Dans cette époque si remplie de coups de foudre et tout occupée par l’activité d’un homme, il y a un fait qui semble expliquer tous les événemens et qui ressort des récits de M. Thiers. Ce fait, qui est la première cause des catastrophes, impériales, c’est que Napoléon avait fini par trop s’isoler dans sa puissance et dans sa volonté. Chose étrange, il était plus isolé en 1812 qu’au commencement de sa carrière merveilleuse ! Cet isolement politique : et moral naissait de ce qu’il en était venu, il faut bien le dire, à ne plus tenir assez de compte de la dignité des hommes, même dans la soumission. M. Thiers en cite un exemple bien frappant à l’occasion du concile de Paris : c’est le traitement infligé à M. Portalis au sein du conseil d’état. Napoléon chassa M. Portalis comme un serviteur infidèle. Chacun fut consterné, il y eut un peu de honte sur tous les visages, même chez Napoléon, dont l’intelligence incomparable était aussi prompte à se retrouver qu’à s’oublier. L’excès de la volonté s’était montré à découvert. Il en était de même de sa politique à l’égard des peuples. Napoléon comptait dans ses armées en 1812 des soldats de bien des nations, il avait des alliés partout, l’Autriche lui avait même garanti par un traité l’intégrité de ses possessions ; mais la première condition pour maintenir ces alliances, c’était de ne point essuyer un revers, car à la première infidélité de la fortune, toutes ces armes pouvaient se tourner contre la France.

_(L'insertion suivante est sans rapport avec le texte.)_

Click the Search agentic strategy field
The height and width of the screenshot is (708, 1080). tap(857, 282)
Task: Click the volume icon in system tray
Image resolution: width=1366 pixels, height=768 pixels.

Que faut-il conclure de ces faits ? Il en ressort une vérité bien simple, c’est que la meilleure politique pour les gouvernemens est d’accepter les hommes avec leur dignité, et même avec leur indépendance, comme aussi c’est leur devoir de respecter les susceptibilités des peuples. M. Thiers dévoile le secret de bien des choses, quand il fait remarquer que Napoléon aimait tout ce qui pouvait se trancher et détestait ce qui ne pouvait que se dénouer. Par malheur, dans ce monde rien ne se tranche impunément, tout peut se dénouer au contraire avec succès et c’est même alors, à vrai dire, que les difficultés sont le mieux tranchées.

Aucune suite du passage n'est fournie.